Written instruction:
Can you arrange every line of the listing below as a JSON list of strings, one string per line, skipping blank lines? Leave the pictures out.

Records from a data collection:
□ □ □
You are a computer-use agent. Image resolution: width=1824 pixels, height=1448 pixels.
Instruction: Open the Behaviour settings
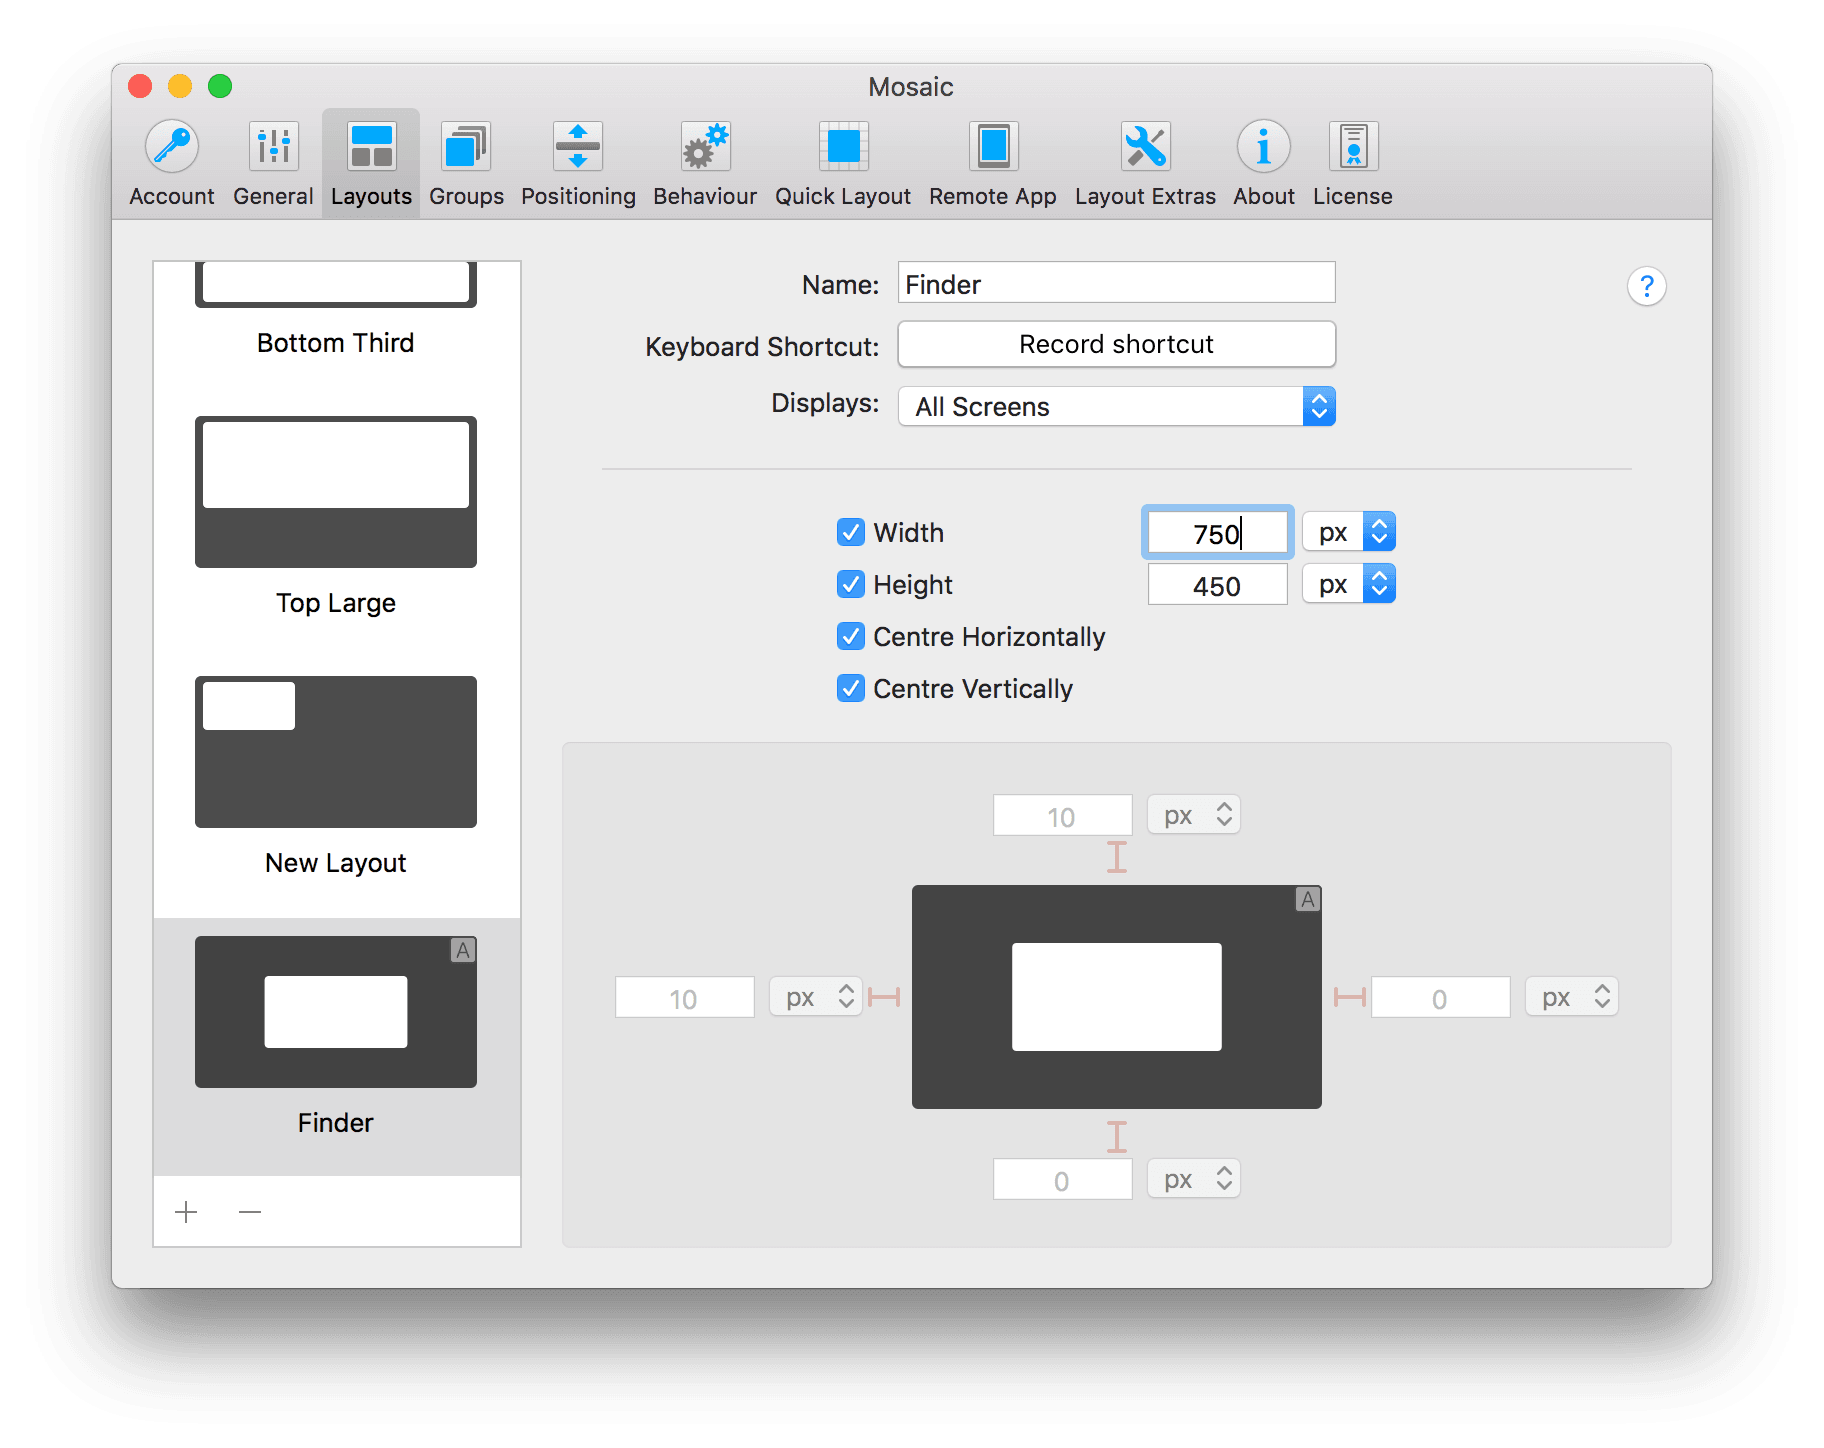click(x=704, y=160)
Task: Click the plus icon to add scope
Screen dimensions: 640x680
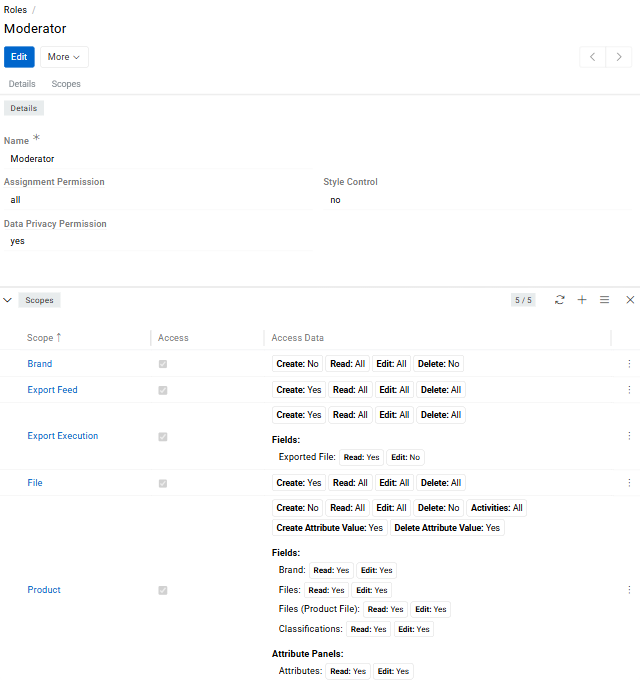Action: (582, 300)
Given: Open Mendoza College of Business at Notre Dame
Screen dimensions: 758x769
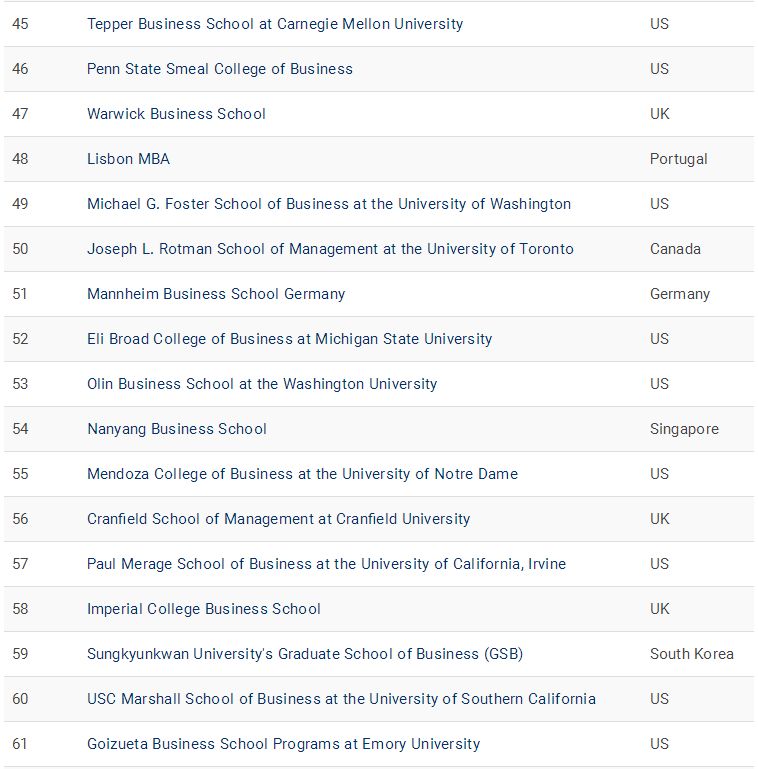Looking at the screenshot, I should tap(302, 474).

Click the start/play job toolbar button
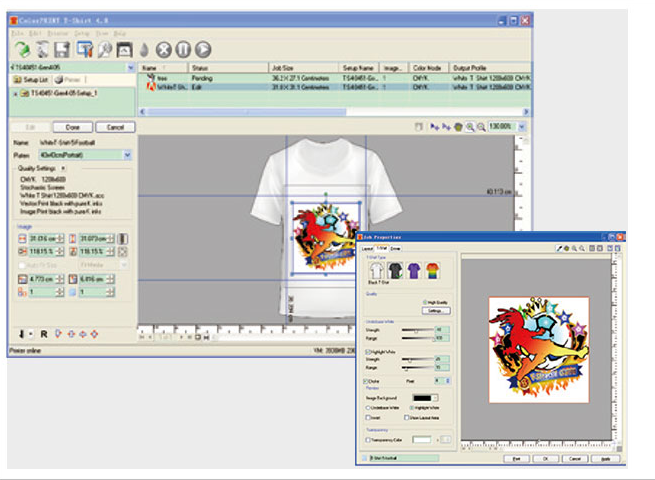pyautogui.click(x=203, y=49)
□ □ □
Problem solution:
[
  "You are a computer-use agent. Image resolution: width=1824 pixels, height=1448 pixels.",
  "Instruction: Open the Behaviour settings",
  "click(x=704, y=160)",
  "Task: Click the plus icon to add scope",
  "Screen dimensions: 640x680",
  "Action: (582, 300)",
  "Given: Open Mendoza College of Business at Notre Dame",
  "Screen dimensions: 758x769",
  "Looking at the screenshot, I should tap(302, 474).",
  "Click the start/play job toolbar button",
  "pyautogui.click(x=203, y=49)"
]